Work instructions - Scan the material below for the word "back", then copy every line in which it appears.
--------------------------------------------------
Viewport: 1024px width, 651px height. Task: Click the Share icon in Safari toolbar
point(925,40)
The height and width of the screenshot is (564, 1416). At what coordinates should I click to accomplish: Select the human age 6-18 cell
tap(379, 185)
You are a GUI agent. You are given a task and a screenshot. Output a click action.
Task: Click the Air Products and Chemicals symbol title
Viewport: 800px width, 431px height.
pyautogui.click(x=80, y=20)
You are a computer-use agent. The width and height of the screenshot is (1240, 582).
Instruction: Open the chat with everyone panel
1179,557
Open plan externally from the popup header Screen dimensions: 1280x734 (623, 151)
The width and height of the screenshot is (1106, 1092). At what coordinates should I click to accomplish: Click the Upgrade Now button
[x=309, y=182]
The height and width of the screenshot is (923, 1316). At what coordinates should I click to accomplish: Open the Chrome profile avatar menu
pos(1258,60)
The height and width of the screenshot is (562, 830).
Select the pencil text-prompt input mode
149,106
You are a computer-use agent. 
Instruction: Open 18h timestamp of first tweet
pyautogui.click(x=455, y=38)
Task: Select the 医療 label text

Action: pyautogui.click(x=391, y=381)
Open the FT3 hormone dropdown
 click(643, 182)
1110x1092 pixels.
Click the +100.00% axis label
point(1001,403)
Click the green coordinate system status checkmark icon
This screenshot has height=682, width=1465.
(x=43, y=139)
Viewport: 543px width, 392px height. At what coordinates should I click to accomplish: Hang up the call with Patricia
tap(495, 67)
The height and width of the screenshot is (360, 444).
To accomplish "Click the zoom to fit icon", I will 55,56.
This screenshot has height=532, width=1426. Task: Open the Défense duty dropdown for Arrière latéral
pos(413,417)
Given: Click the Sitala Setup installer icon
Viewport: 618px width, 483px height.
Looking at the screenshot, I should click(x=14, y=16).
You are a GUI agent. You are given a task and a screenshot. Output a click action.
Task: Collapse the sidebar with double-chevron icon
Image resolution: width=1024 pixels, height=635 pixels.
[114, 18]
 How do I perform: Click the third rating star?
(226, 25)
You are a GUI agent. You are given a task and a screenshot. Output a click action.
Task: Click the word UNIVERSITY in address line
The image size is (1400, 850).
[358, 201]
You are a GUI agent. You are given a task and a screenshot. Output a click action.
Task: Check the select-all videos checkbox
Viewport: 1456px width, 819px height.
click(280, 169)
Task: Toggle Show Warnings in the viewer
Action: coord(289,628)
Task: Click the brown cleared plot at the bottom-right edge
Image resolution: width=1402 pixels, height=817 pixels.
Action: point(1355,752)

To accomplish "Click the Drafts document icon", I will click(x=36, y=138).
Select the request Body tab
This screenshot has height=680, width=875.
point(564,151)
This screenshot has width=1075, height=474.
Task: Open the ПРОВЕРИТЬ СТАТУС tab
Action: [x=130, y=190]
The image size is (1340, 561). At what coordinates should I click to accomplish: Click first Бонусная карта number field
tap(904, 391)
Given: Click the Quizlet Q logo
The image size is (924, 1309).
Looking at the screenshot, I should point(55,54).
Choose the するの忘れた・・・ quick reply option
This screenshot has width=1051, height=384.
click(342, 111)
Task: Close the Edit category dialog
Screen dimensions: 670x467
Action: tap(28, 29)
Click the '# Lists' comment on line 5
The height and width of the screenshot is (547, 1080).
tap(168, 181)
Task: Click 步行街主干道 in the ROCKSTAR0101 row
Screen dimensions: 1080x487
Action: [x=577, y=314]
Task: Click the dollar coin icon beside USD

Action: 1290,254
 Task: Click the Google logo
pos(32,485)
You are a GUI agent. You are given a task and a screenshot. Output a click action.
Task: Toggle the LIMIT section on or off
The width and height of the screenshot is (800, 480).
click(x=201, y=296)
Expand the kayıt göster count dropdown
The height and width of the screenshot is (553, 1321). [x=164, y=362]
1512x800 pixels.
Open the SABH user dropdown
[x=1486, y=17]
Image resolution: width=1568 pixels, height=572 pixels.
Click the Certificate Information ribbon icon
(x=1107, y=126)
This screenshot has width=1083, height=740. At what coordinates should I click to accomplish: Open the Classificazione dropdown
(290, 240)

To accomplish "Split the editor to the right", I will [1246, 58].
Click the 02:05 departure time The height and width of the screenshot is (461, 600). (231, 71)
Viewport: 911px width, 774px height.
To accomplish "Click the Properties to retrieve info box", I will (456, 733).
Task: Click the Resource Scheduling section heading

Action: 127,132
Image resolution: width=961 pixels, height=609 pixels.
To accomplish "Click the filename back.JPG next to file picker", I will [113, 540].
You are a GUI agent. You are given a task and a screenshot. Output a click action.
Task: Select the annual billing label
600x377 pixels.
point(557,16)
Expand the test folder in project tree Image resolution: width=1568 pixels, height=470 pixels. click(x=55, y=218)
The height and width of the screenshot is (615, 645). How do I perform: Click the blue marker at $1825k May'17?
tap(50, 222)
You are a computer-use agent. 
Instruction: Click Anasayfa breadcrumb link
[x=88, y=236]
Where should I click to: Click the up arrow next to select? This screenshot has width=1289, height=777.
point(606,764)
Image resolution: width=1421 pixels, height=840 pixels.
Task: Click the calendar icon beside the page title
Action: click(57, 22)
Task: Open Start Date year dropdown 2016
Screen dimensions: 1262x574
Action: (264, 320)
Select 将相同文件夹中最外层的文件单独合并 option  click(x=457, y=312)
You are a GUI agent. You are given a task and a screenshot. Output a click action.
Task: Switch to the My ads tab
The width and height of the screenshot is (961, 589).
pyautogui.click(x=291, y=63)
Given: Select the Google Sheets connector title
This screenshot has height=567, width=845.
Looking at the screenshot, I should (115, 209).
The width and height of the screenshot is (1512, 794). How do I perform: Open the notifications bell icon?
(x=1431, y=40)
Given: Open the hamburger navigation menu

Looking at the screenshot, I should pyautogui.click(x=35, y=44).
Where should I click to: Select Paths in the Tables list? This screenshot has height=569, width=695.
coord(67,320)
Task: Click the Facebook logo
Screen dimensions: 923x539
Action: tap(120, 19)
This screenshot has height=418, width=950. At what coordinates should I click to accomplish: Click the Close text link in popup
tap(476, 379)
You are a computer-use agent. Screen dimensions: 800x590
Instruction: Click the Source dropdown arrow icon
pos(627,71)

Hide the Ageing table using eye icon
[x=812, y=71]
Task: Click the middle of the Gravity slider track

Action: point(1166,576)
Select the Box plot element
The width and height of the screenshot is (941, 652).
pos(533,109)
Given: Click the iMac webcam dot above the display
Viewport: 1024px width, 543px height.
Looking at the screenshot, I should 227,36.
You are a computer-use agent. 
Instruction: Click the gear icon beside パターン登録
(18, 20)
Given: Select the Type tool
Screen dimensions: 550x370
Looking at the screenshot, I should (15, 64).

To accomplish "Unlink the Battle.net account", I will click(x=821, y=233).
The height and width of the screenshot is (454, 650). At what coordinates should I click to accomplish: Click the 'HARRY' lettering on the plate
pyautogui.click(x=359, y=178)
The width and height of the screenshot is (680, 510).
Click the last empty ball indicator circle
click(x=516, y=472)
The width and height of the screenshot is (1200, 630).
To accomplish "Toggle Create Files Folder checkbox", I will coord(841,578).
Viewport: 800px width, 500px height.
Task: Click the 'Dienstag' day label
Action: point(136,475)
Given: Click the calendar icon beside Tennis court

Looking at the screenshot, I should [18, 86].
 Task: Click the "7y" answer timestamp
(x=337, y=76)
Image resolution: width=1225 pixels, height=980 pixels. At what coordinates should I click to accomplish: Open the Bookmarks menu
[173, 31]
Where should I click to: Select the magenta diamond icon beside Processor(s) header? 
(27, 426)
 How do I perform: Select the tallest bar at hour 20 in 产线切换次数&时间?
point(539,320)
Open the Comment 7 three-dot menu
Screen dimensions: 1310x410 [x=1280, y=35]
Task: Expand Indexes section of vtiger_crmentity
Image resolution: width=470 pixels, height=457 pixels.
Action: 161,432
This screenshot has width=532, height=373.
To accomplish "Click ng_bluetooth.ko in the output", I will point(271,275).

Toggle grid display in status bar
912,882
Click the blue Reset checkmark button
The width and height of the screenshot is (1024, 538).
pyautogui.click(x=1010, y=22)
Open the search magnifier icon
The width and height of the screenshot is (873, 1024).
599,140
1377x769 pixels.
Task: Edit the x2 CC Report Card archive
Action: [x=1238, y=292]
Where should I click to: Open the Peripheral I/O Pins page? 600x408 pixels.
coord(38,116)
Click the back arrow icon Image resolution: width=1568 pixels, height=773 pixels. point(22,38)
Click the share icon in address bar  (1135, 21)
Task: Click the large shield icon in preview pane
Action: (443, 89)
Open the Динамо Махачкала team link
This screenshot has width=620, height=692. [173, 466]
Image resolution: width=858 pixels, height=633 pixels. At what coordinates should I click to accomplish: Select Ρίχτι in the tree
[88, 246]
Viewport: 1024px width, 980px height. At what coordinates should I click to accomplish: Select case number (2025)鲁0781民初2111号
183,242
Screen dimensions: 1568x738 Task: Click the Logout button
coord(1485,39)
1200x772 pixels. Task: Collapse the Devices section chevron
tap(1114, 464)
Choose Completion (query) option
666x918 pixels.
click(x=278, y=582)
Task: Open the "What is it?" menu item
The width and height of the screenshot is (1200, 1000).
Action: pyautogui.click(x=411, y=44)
--------------------------------------------------
Your response -
To accomplish "Click the filename back.JPG next to file picker", I will [113, 540].
Click the back arrow icon Image resolution: width=1568 pixels, height=773 pixels. point(22,38)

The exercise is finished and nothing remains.